Blocos operatórios encerrados em Barcelona depois de duas mortes
O Governo da Catalunha ordenou, como medida cautelar, o encerramento dos blocos operatórios do Hospital Evangélico de Barcelona depois da morte, numa semana, de duas pessoas que se submeteram a operações de cirurgia estética.
A última vítima é uma mulher de 44 anos, que se junta a uma outra de 33 anos, de Castelló, que morreu segunda-feira depois de fazer uma redução abdominal e uma intervenção aos seios.
Operadas por diferentes equipas médicos e em distintos blocos operatórios, a causa da morte das duas mulheres reside na formação de coágulos no sangue.
O executivo catalão estuda agora se os procedimentos cirúrgicos foram os mais adequados e se há alguma relação entre as duas mortes.
A primeira vítima, uma mulher de 33 anos de Castelló, morreu segunda-feira no Hospital Evangélico, depois de fazer uma lipo- aspiração e um aumento dos seios. A vítima pagou 13 mil euros.
A autópsia descarta a negligência médica e revelou que a morte deveu-se a uma hemorragia massiva, ou seja, à formação de coágulos no sangue. Sobre esta morte, a direcção do hospital alega que a jovem padecia de uma doença que agravava os riscos de qualquer intervenção.
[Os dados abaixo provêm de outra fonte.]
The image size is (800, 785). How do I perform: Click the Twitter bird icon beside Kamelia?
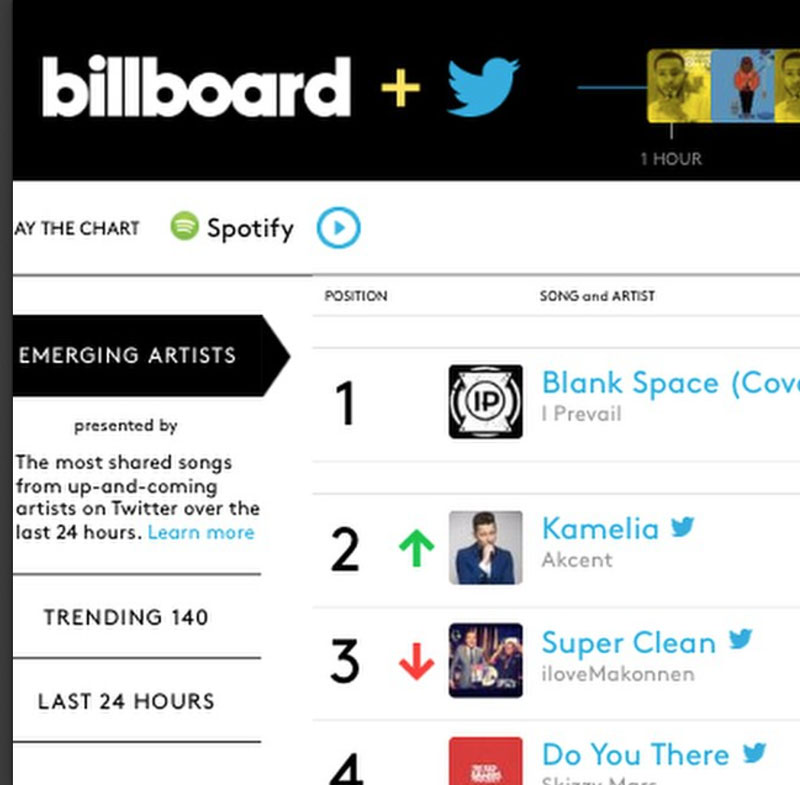point(683,527)
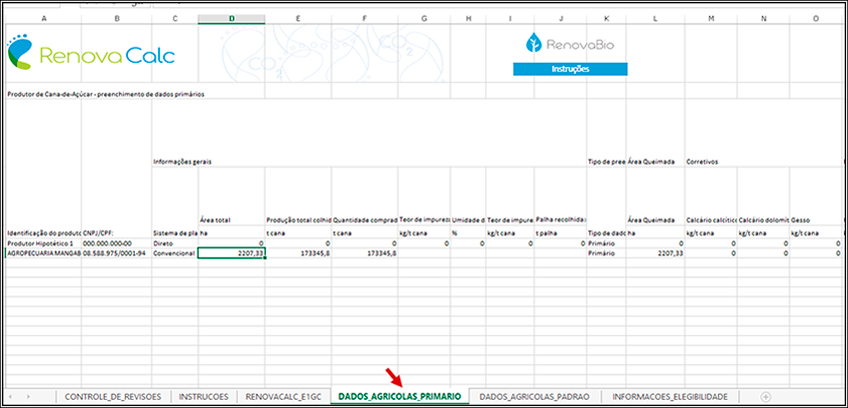
Task: Click Área total cell with 2207,33
Action: (232, 254)
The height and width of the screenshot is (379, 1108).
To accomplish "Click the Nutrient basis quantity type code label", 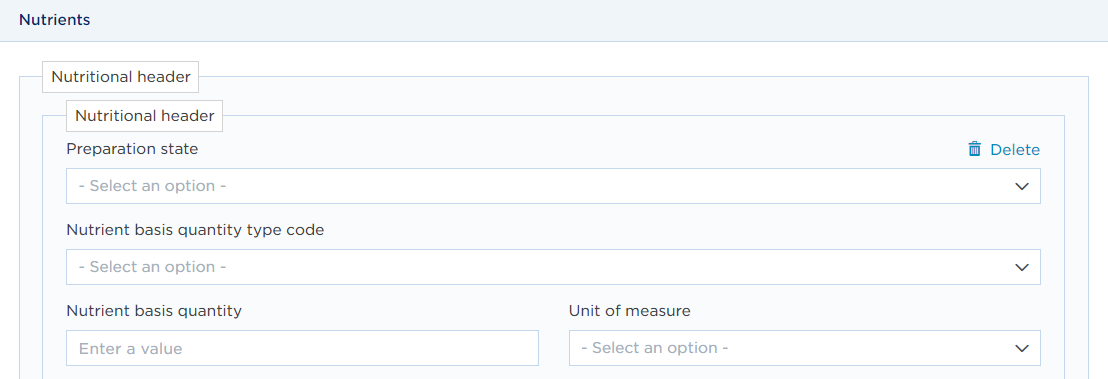I will pyautogui.click(x=195, y=231).

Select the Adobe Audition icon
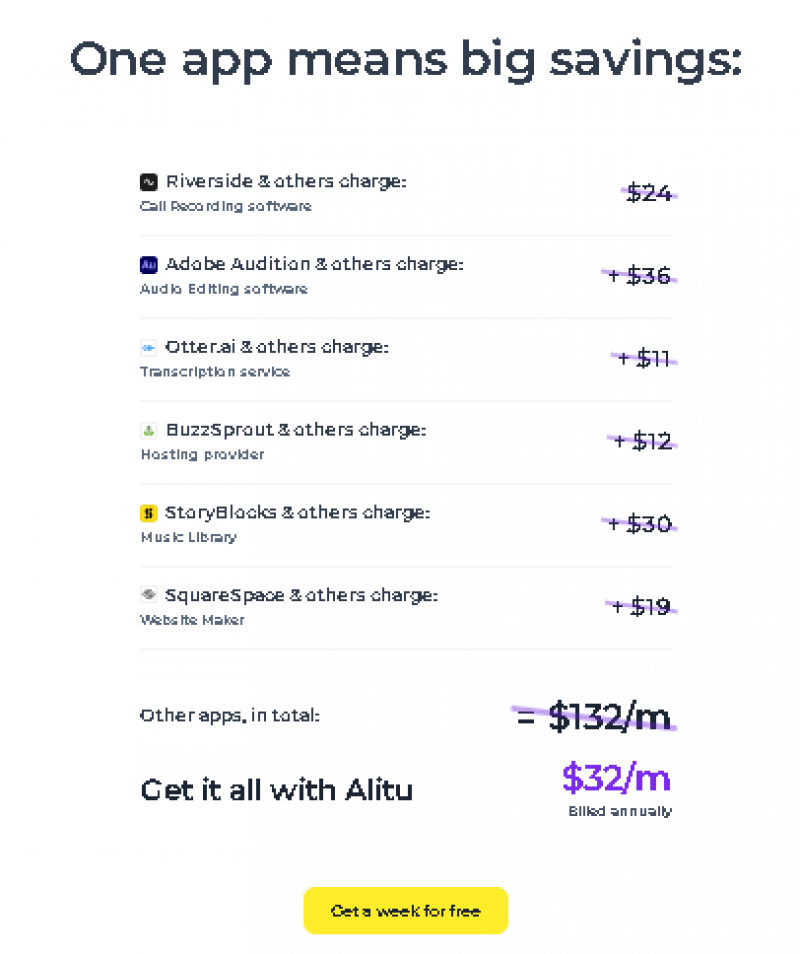click(x=147, y=264)
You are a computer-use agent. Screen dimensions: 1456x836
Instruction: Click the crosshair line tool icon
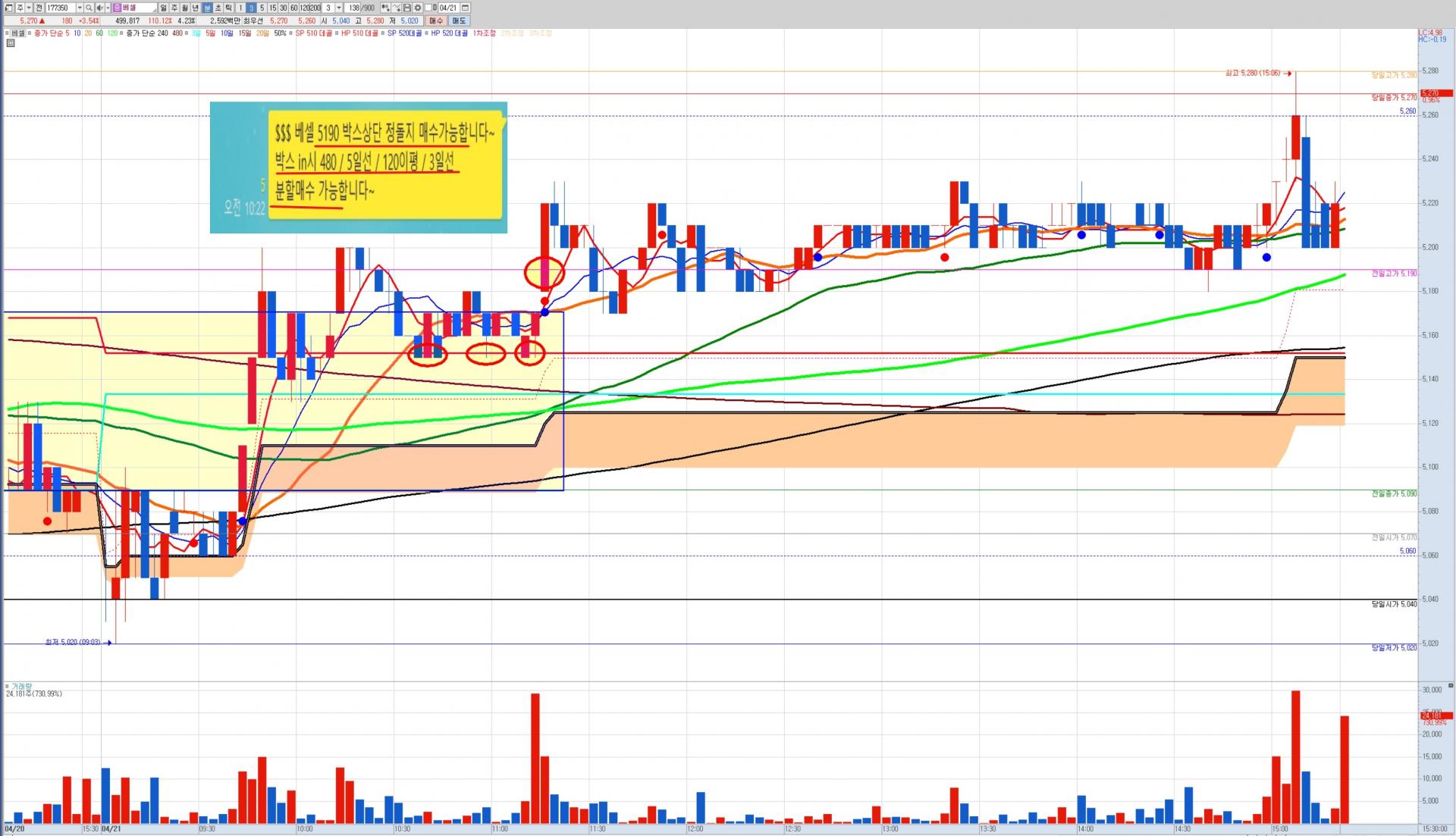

A segunda vítima, segundo fontes do Hospital Evangélico, é uma catalã que morreu quinta-feira à tarde, minutos depois de cair "fulminada", quando abandonava o recinto do centro hospitalar, após ter recebido a alta médica.
O falecimento teve lugar um dia depois de se ter submetido a uma operação para redução da barriga. Segundo os primeiros resultados da autópsia, esta mulher poderia ter morrido em consequência de um trombo-embolismo pulmonar.
O director do Hospital Evangélico, Samuel Fabra, explicou aos jornalistas que a clínica se limita a arrendar os seus blocos operatórios a médicos externos e que, mensalmente, pratica-se ali, em média, uma dezena de operações daquele tipo.
A direcção do hospital decidiu abrir uma investigação interna para averiguar as duas mortes.
Por outro lado, a polícia autonómica da Catalunha, "Els Mossos d`Esquadra", também já está a investigar o sucedido, depois de ter remetido um relatório ao juiz instrutor.
Em declarações à agência Lusa, Maria Carme Sabater, da Coordenadora de Utilizadores da Saúde, aplaudiu a decisão governamental e disse esperar que as duas mortes sirvam para que se tenha em conta vários cuidados e procedimentos, antes de uma cirurgia estética.
No seu entender, o hospital tem de garantir aos seus pacientes não só resultados estéticos mas também segurança para a sua saúde e a sua vida, tanto no decurso do processo como no pós-operatório.
A Associação Defensor do Paciente pediu ao Ministério Público que investigue as duas mortes e garantiu que a Clínica Evangelista é dos centros sanitários com mais queixas relativamente ao resultado das operações estéticas.
Numa carta enviada ao MP, o defensor do doente assegura ser importante saber quais os instrumentos utilizados neste tipo de cirurgias, o grau de higiene, assim como a qualificação profissional dos médicos que praticam essas operações.
A Associação está a preparar uma queixa-crime contra o Hospital.
A Lusa tentou contactar a Associaçao Catalã de Estabelecimentos Sanitários, da qual é sócio o Hospital Evangélico, bem como a Ordem dos Médicos mas nenhum responsável quis comentar o sucedido, porque, alegam, "ainda" estão a recolher informação.